Table 1. Conductivity of the synthesized species and Eg of the doped polymers.


Electrochemical polymerization and characterization

Figure 3 shows the potentiodynamic j/E profiles during the first 20 voltammetric cycles on Pt of each monomer in acetonitrile. Table 2 shows the oxidation potential of all monomers on Pt. In TQ potentiodynamic i/ E profile it can be observed that the oxidation potential of the electroactive species (near 1.4 V vs SCE) shifts continuously to smaller values when the number of cycles increases, until it stabilized near 1,3 V while the corresponding reduction peak remain practically constant in 0.35 V. This behavior was previously reported under similar experimental conditions. Then, it could be inferred that the profile observed in this potential range can be assigned to the polymerization through the oxidation of thiophene rings in the molecule 12. It is well know that the fact that potential gives less positive values during successive voltammetric scans is attributed to a high conjugation due to the increase of the chain length, as the oligomerization and polymerization processes take place. The oxidation charge is bigger than that of the corresponding reduction peak because in the first are included polymerization and p-doping charges while the reduction process involves only the p-undoping charge.

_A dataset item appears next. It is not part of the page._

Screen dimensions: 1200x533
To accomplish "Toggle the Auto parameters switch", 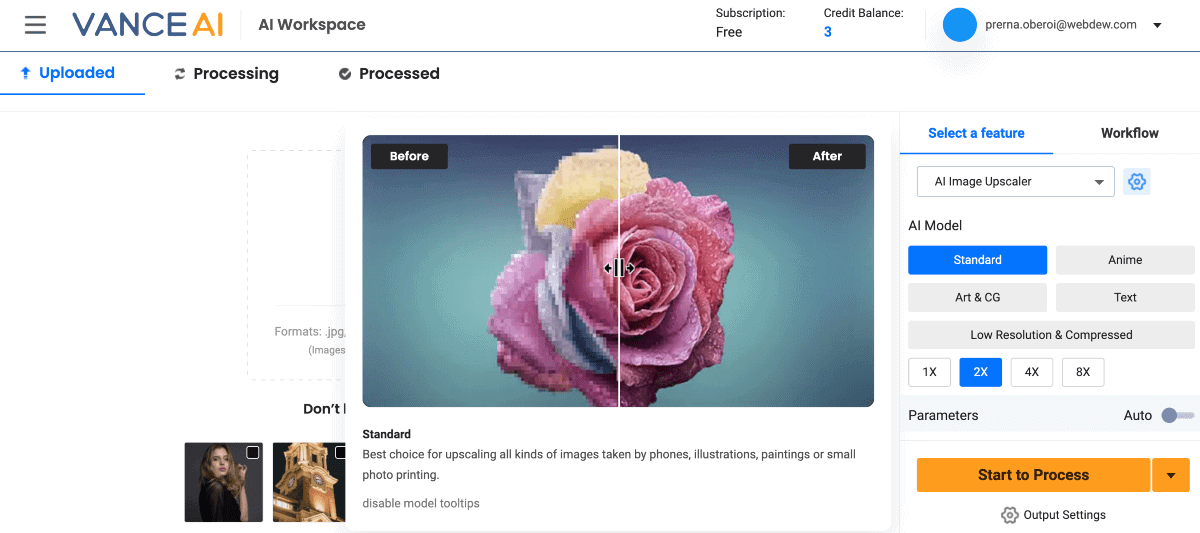I will coord(1177,415).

The other monomers present the same behavior showing oxidation potentials near 1.1 and 1.2 for P2,3BP and P3,4BP, respectively (Table 2).

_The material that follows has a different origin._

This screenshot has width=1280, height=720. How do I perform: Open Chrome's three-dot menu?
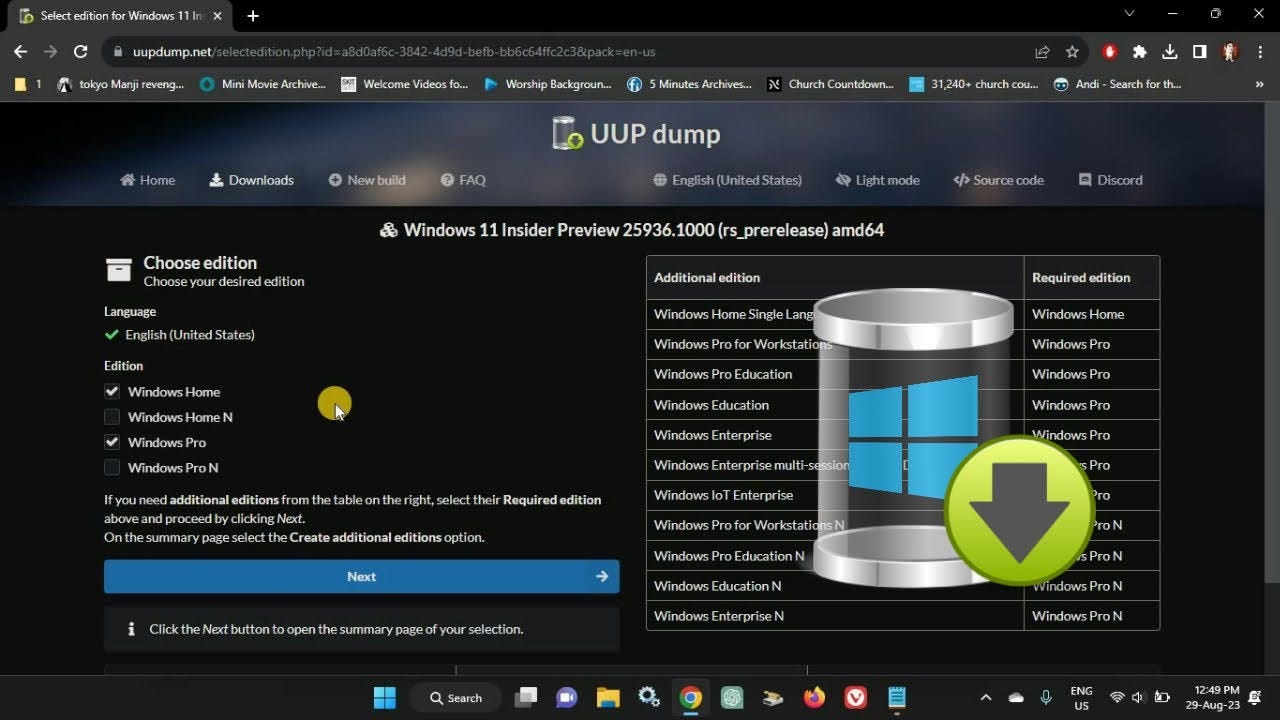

Figure 3. Potentiodynamic i/E profiles in acetonitrile: a) 2,3-di(2-thiophen)quinoxaline; b) 2,3-di(2-thiophenyl)pyrido[2,3-b]pyrazine; c) potentiodynamic 2,3-di(2-thiophenyl)pyrido[3,4-b]pyrazine.

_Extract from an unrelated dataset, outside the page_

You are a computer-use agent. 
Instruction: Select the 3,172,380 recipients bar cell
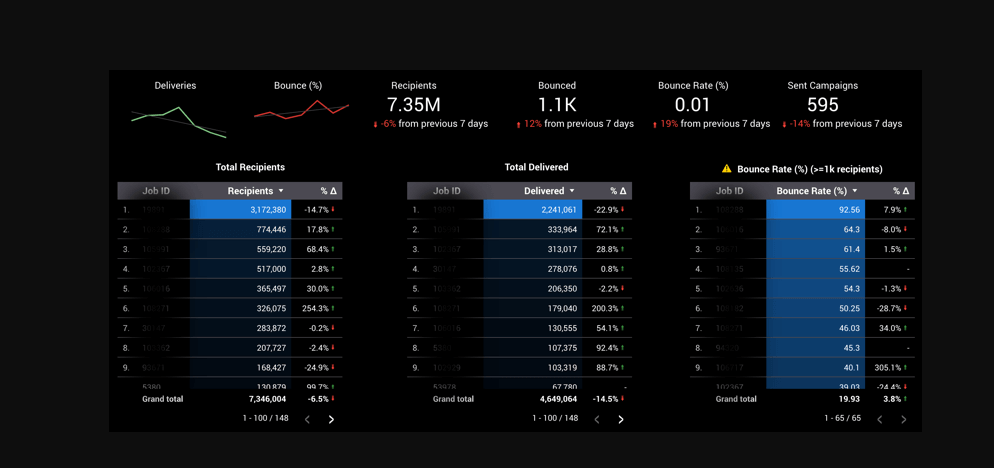240,210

Table 2. Electrical properties of the synthesized polymers.



The synthesis of the proposed monomers was possible, following the same methodology previously implemented, with very good results. A new series of polymers was synthesized and characterized by FT-IR and NMR. Electrochemical characterization demonstrates that he polymers showed p- and «-doping and low bandgap (~ 1.00 eV), making those prospective candidates for the development of electronic devices.


This work is dedicated to Dr. Luis Núñez Vergara (RIP), to whom we express our sincere admiration and respect.


The authors acknowledge financial support from CONICYT through FONDECYT project 1120055.